CFA has been making its case against HB 1300 by spreading misinformation about current law. The proposed legislation would require schools to notify parents in writing of their right to excuse their children from sex education classes. But, it’s a bit confusing because that requirement is, for the most part, already the law.
Only schools in districts that participate in the voluntary Colorado Comprehensive Health Education Program have to obtain written permission from parents before their children can be included in sex education classes. But only 18 out of 178 Colorado school districts currently participate in the program, according to the Colorado Department of Education. Yet Colorado Family Action still insists the bill “changes current system to one where parents are only notified that sex education programs will be offered and that parents may ‘opt-out.'”
The organization ignores the fact that HB 1300 would only affect the parent-notification protocol for 18 districts, thus putting them in sync with the other 160 that are currently only required to notify parents of their right to opt out.

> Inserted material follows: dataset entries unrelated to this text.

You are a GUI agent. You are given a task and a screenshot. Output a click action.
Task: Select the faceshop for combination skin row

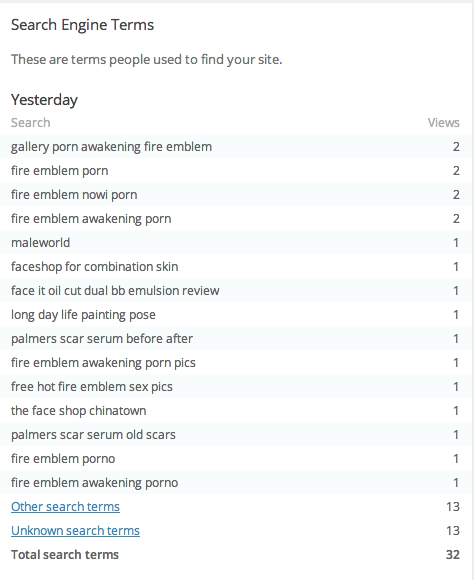(237, 267)
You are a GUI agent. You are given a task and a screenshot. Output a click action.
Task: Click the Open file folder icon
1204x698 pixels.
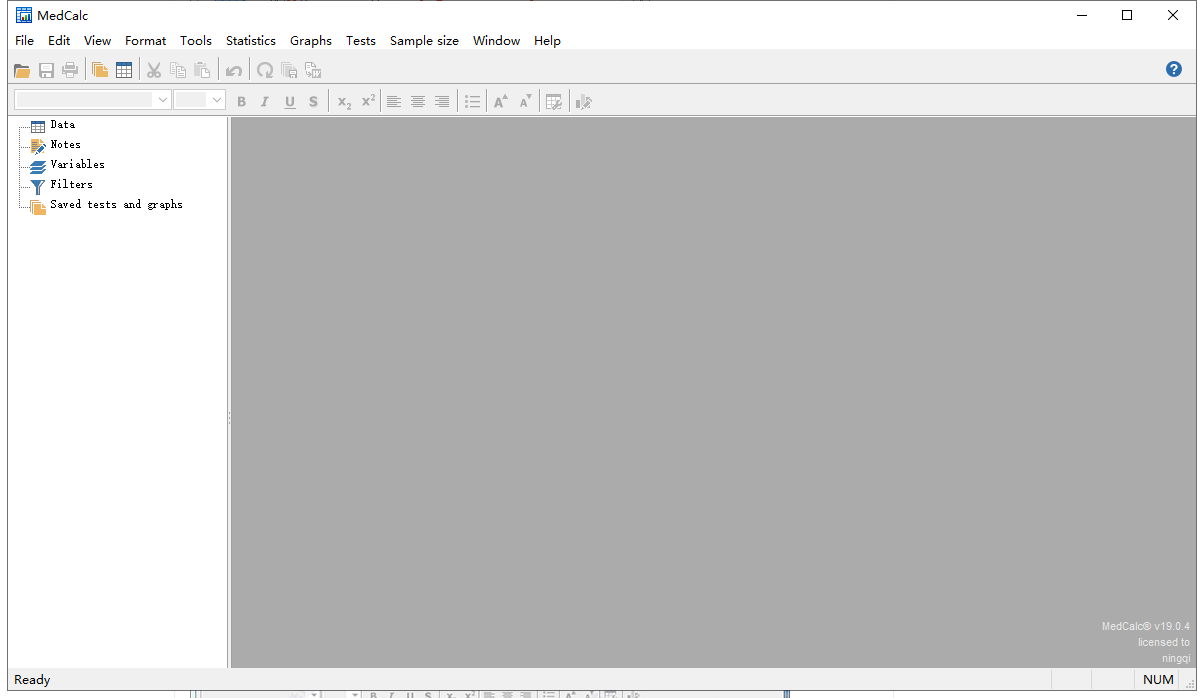pyautogui.click(x=21, y=70)
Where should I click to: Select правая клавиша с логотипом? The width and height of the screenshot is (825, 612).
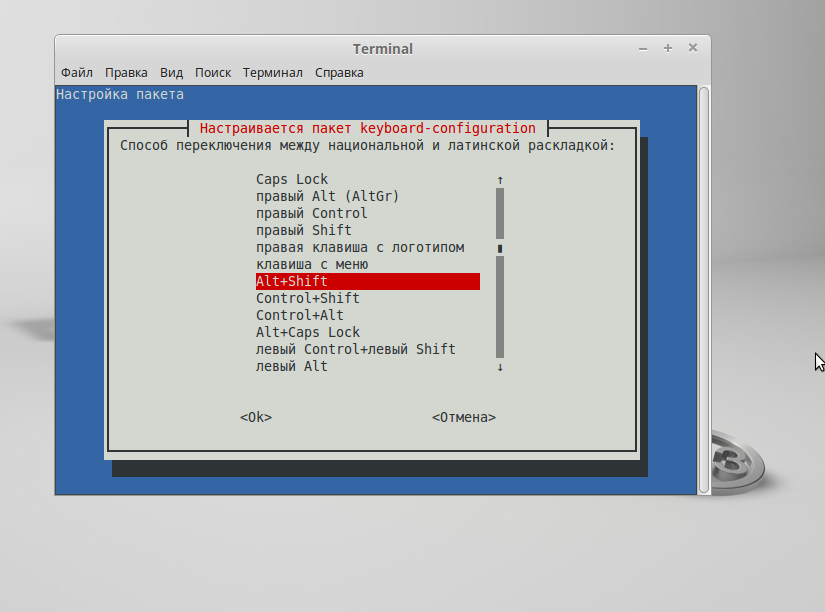[x=360, y=247]
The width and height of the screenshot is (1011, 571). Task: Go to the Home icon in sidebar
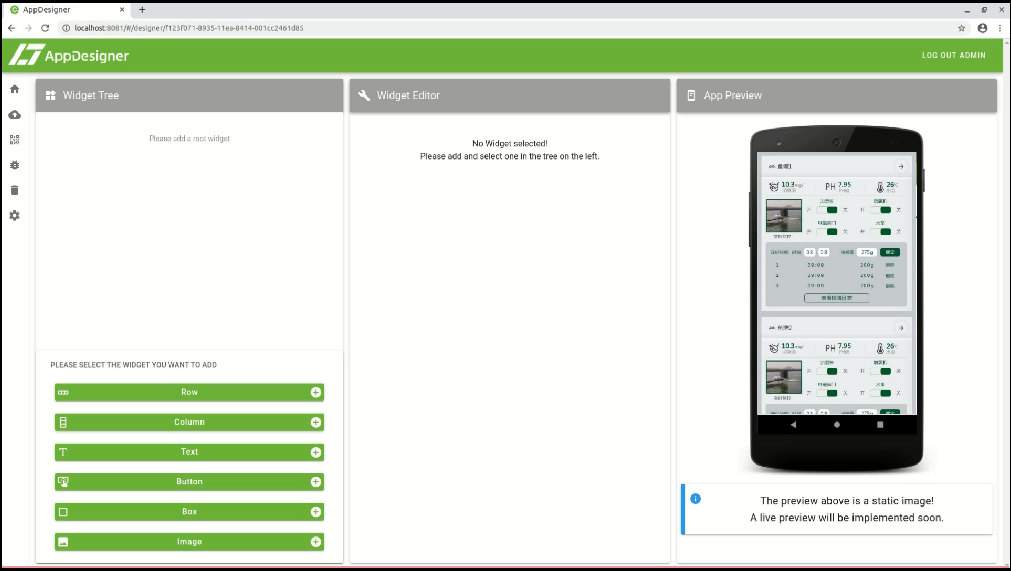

Here’s the CFA’s “position” paper:
We oppose HB 07-1300 because it takes away parental authority when it comes to the critical matter of training in proper sexual behavior. The underlying argument of supporters of this bill is that parents are either incapable or unwilling train their children. Yet, what gives schools any greater moral authority to take parents out of the decision-making process of training their children in proper sexual behavior? Parents would only be notified that courses will be taking place and that parents have the option to remove their children without penalty. This is an impractical “solution” because sex education is an important subject which should involve parents by consent rather than casual notification. Parental authority over their children is fundamental (excepting cases of physical and sexual abuse). Parents are the first educators of their children and should be given the right to choose the manner of their education.
HB 1300, sponsored by Rep. Nancy Todd, D-Aurora, was passed by the House Education Committee Monday and is scheduled to be debated by the full House Tuesday afternoon.
For those interested in the statutes that would be affected by this law:
CRS 22-110.5 is the law requiring schools to inform parents of their right to opt out. HB 1300 would result in only a minor change in wording to this law.
CRS 22-25-104 is part of the Colorado Comprehensive Health Education Act and requires participating school districts (currently 18 of 178) to obtain permission slips from parents. That requirement would be changed by HB 1300.